Required actions:
1. According to the product risk scoring page, what score range counts as medium risk?
2. Print the section of the product risk scoring page between "ReturnShield AIDocumentationProduct Risk" and "can act on.", inclusive.

Passage to read:
--- begin ---
ReturnShield AIDocumentationProduct Risk Scoring

Product Risk Scoring

Every product in your catalog receives a risk score from 0 to 100. The score is not a return rate — it is a composite signal that combines return frequency, complaint clarity, trend direction, and fix potential. A product with a 25% return rate and no actionable signal scores lower than a product with a 15% rate and 30 consistent return notes all describing the same problem. The higher-scoring product has a clear, fixable issue that the AI can act on.

Product risk scoring table showing high-risk items with breakdown details


The 0–100 Score Explained

Risk scores are divided into three tiers:

| Range | Label | Color | What it means | |---|---|---|---| | 70–100 | High risk | Red | Significant return rate problem, usually with identifiable root cause | | 40–69 | Medium risk | Amber | Return rate above category average; worth monitoring and investigating | | 0–39 | Low risk | Green | Return rate at or below category average; no significant issue detected |

The score updates daily as new return data flows in. A product's score can move between tiers within a week if a sudden batch of returns arrives or if an applied fix starts reducing the return rate.
--- end ---
Supplied information:
--- begin ---
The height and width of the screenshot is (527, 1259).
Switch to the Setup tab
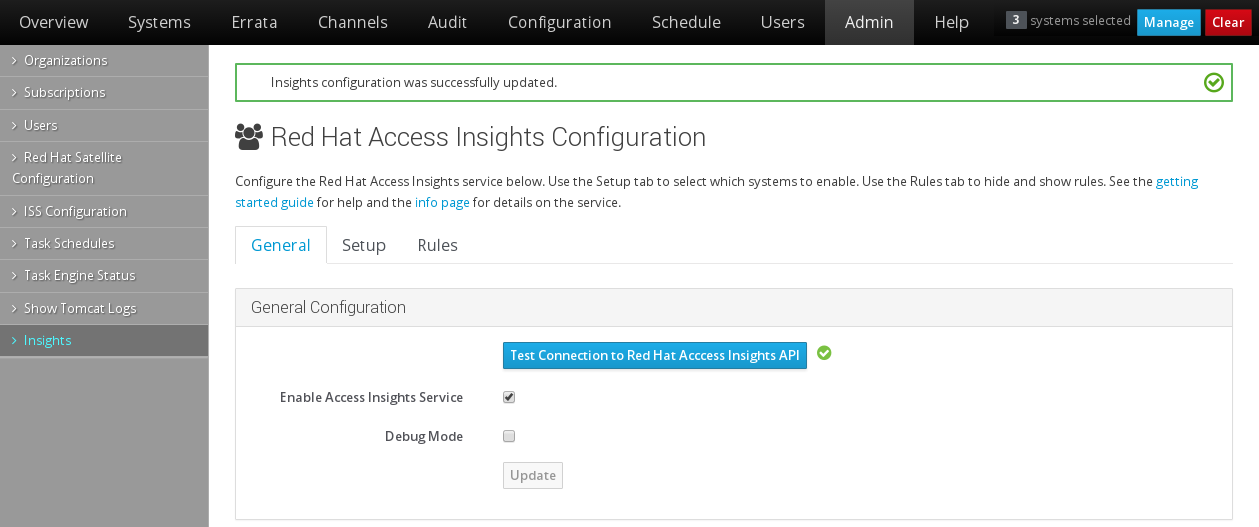click(x=364, y=245)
--- end ---
Task-by-task solutions:
1. 40–69

2.
ReturnShield AIDocumentationProduct Risk Scoring

Product Risk Scoring

Every product in your catalog receives a risk score from 0 to 100. The score is not a return rate — it is a composite signal that combines return frequency, complaint clarity, trend direction, and fix potential. A product with a 25% return rate and no actionable signal scores lower than a product with a 15% rate and 30 consistent return notes all describing the same problem. The higher-scoring product has a clear, fixable issue that the AI can act on.